>>

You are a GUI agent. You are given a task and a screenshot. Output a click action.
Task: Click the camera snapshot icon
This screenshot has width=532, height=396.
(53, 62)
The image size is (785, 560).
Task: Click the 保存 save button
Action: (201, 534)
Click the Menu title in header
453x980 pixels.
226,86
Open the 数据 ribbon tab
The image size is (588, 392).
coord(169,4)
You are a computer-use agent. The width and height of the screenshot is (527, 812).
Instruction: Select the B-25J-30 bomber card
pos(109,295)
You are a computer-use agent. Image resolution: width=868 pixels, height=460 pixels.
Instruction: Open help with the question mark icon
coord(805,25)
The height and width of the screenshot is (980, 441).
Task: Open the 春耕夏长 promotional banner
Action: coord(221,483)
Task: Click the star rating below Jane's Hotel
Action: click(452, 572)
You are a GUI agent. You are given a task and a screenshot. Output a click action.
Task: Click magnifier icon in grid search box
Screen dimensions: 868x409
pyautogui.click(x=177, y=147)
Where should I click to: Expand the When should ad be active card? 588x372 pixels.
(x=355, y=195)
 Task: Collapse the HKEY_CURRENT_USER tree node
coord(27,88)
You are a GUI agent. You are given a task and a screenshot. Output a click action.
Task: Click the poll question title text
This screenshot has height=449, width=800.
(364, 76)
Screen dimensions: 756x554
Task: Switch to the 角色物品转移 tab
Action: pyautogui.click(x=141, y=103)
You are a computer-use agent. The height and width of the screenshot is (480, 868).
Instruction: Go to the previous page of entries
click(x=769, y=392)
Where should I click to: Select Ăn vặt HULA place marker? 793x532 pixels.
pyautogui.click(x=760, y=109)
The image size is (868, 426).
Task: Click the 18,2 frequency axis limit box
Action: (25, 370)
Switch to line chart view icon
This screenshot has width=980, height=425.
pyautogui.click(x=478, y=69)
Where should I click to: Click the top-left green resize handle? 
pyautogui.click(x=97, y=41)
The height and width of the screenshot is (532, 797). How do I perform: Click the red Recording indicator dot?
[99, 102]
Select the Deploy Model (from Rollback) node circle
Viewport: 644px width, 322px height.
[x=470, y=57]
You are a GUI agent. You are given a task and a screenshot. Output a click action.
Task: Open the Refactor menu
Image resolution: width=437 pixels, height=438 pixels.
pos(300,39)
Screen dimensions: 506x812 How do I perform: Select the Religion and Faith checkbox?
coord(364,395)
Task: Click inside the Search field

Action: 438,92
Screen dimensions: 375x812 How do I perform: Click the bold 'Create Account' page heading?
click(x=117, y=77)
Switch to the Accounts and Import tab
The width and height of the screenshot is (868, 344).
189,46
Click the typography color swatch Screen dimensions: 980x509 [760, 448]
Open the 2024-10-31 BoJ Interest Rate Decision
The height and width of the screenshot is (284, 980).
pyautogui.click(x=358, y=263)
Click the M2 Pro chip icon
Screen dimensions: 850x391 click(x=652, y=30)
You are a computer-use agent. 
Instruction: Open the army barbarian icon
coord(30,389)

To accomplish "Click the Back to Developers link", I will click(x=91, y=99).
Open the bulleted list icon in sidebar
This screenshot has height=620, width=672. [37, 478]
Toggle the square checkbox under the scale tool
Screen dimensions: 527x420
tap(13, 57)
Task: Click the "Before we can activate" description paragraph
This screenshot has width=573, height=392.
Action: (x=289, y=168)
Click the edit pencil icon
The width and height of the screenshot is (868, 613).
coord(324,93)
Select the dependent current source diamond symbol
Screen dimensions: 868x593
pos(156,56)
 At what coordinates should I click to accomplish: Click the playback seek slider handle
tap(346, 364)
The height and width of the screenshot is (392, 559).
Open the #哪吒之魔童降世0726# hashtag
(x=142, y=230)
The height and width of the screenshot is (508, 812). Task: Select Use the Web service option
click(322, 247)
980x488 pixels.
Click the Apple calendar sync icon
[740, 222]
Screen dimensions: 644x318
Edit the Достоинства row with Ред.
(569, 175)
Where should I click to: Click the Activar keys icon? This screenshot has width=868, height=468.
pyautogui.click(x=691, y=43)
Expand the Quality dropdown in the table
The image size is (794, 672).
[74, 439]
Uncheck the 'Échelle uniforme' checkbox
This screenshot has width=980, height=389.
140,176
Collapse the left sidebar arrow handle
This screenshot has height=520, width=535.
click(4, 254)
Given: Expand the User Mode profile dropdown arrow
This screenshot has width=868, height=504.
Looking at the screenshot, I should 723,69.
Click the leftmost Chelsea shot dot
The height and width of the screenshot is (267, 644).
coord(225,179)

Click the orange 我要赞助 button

<<

Reproduce all the data exactly. Include every line.

## ANSWER BOX
You are a GUI agent. You are given a task and a screenshot. Output a click action.
Task: Click the camera snapshot icon
This screenshot has width=532, height=396.
(53, 62)
The image size is (785, 560).
Task: Click the 保存 save button
Action: (201, 534)
Click the Menu title in header
453x980 pixels.
226,86
Open the 数据 ribbon tab
The image size is (588, 392).
coord(169,4)
You are a computer-use agent. The width and height of the screenshot is (527, 812).
Instruction: Select the B-25J-30 bomber card
pos(109,295)
You are a computer-use agent. Image resolution: width=868 pixels, height=460 pixels.
Instruction: Open help with the question mark icon
coord(805,25)
The height and width of the screenshot is (980, 441).
Task: Open the 春耕夏长 promotional banner
Action: coord(221,483)
Task: Click the star rating below Jane's Hotel
Action: click(452, 572)
You are a GUI agent. You are given a task and a screenshot. Output a click action.
Task: Click magnifier icon in grid search box
Screen dimensions: 868x409
pyautogui.click(x=177, y=147)
Where should I click to: Expand the When should ad be active card? 588x372 pixels.
(x=355, y=195)
 Task: Collapse the HKEY_CURRENT_USER tree node
coord(27,88)
You are a GUI agent. You are given a task and a screenshot. Output a click action.
Task: Click the poll question title text
This screenshot has height=449, width=800.
(364, 76)
Screen dimensions: 756x554
Task: Switch to the 角色物品转移 tab
Action: pyautogui.click(x=141, y=103)
You are a computer-use agent. The height and width of the screenshot is (480, 868).
Instruction: Go to the previous page of entries
click(x=769, y=392)
Where should I click to: Select Ăn vặt HULA place marker? 793x532 pixels.
pyautogui.click(x=760, y=109)
The image size is (868, 426).
Task: Click the 18,2 frequency axis limit box
Action: (25, 370)
Switch to line chart view icon
This screenshot has width=980, height=425.
pyautogui.click(x=478, y=69)
Where should I click to: Click the top-left green resize handle? 
pyautogui.click(x=97, y=41)
The height and width of the screenshot is (532, 797). How do I perform: Click the red Recording indicator dot?
[99, 102]
Select the Deploy Model (from Rollback) node circle
Viewport: 644px width, 322px height.
[x=470, y=57]
You are a GUI agent. You are given a task and a screenshot. Output a click action.
Task: Open the Refactor menu
Image resolution: width=437 pixels, height=438 pixels.
pos(300,39)
Screen dimensions: 506x812 How do I perform: Select the Religion and Faith checkbox?
coord(364,395)
Task: Click inside the Search field

Action: 438,92
Screen dimensions: 375x812 How do I perform: Click the bold 'Create Account' page heading?
click(x=117, y=77)
Switch to the Accounts and Import tab
The width and height of the screenshot is (868, 344).
189,46
Click the typography color swatch Screen dimensions: 980x509 [760, 448]
Open the 2024-10-31 BoJ Interest Rate Decision
The height and width of the screenshot is (284, 980).
pyautogui.click(x=358, y=263)
Click the M2 Pro chip icon
Screen dimensions: 850x391 click(x=652, y=30)
You are a computer-use agent. 
Instruction: Open the army barbarian icon
coord(30,389)

To accomplish "Click the Back to Developers link", I will click(x=91, y=99).
Open the bulleted list icon in sidebar
This screenshot has height=620, width=672. [37, 478]
Toggle the square checkbox under the scale tool
Screen dimensions: 527x420
tap(13, 57)
Task: Click the "Before we can activate" description paragraph
This screenshot has width=573, height=392.
Action: (x=289, y=168)
Click the edit pencil icon
The width and height of the screenshot is (868, 613).
coord(324,93)
Select the dependent current source diamond symbol
Screen dimensions: 868x593
pos(156,56)
 At what coordinates should I click to accomplish: Click the playback seek slider handle
tap(346, 364)
The height and width of the screenshot is (392, 559).
Open the #哪吒之魔童降世0726# hashtag
(x=142, y=230)
The height and width of the screenshot is (508, 812). Task: Select Use the Web service option
click(322, 247)
980x488 pixels.
Click the Apple calendar sync icon
[740, 222]
Screen dimensions: 644x318
Edit the Достоинства row with Ред.
(569, 175)
Where should I click to: Click the Activar keys icon? This screenshot has width=868, height=468.
pyautogui.click(x=691, y=43)
Expand the Quality dropdown in the table
The image size is (794, 672).
[74, 439]
Uncheck the 'Échelle uniforme' checkbox
This screenshot has width=980, height=389.
140,176
Collapse the left sidebar arrow handle
This screenshot has height=520, width=535.
click(4, 254)
Given: Expand the User Mode profile dropdown arrow
This screenshot has width=868, height=504.
Looking at the screenshot, I should 723,69.
Click the leftmost Chelsea shot dot
The height and width of the screenshot is (267, 644).
coord(225,179)

Click the orange 我要赞助 button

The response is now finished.